● **TASK REQUIREMENTS**
Set down the data again exactly. Pictures are not part of the copy.

INPUT RECORDS START

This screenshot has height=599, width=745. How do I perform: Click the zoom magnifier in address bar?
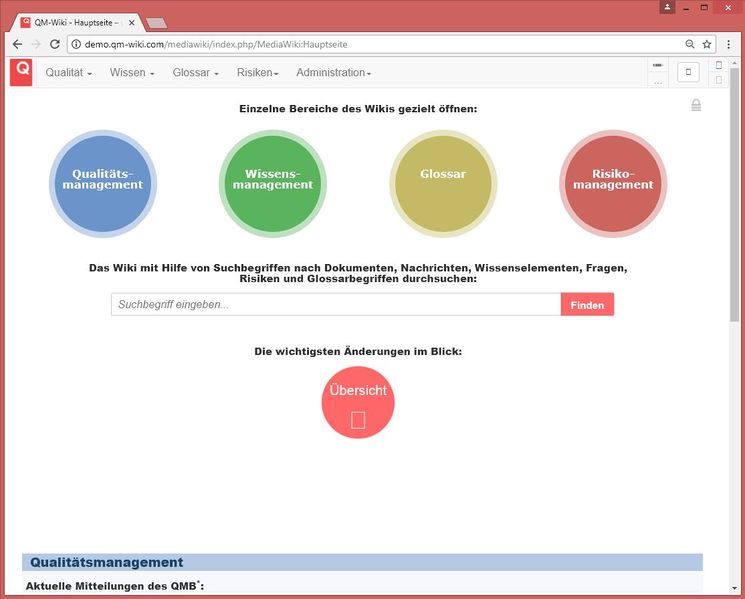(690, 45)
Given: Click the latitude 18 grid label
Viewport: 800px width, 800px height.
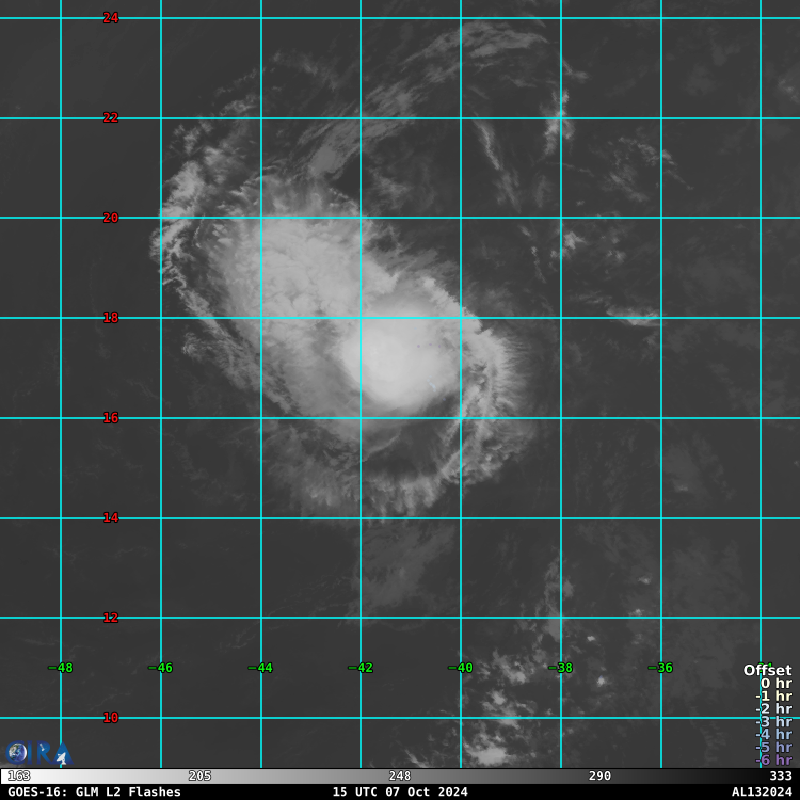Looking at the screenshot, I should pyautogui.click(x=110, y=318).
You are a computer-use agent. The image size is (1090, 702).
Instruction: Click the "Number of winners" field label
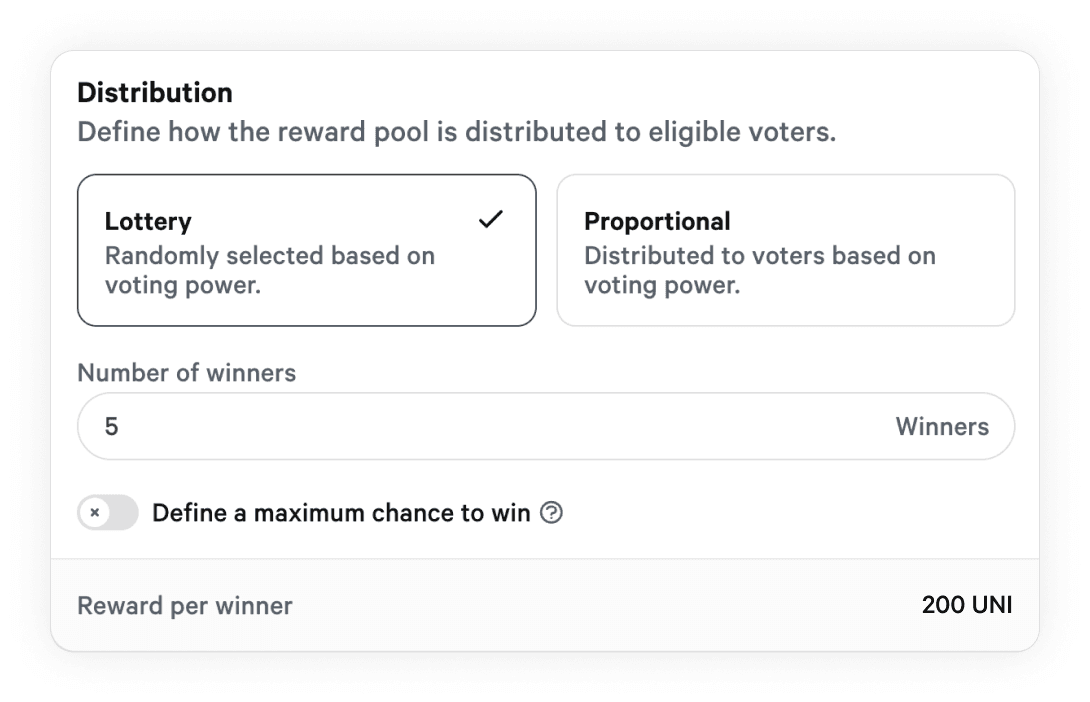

INPUT RECORDS END

● **ANSWER SECTION**
This screenshot has height=599, width=745. How do I perform: Click the zoom magnifier in address bar?
(690, 45)
Given: Click the latitude 18 grid label
Viewport: 800px width, 800px height.
Looking at the screenshot, I should pyautogui.click(x=110, y=318).
You are a computer-use agent. The image size is (1090, 702).
Instruction: Click the "Number of winners" field label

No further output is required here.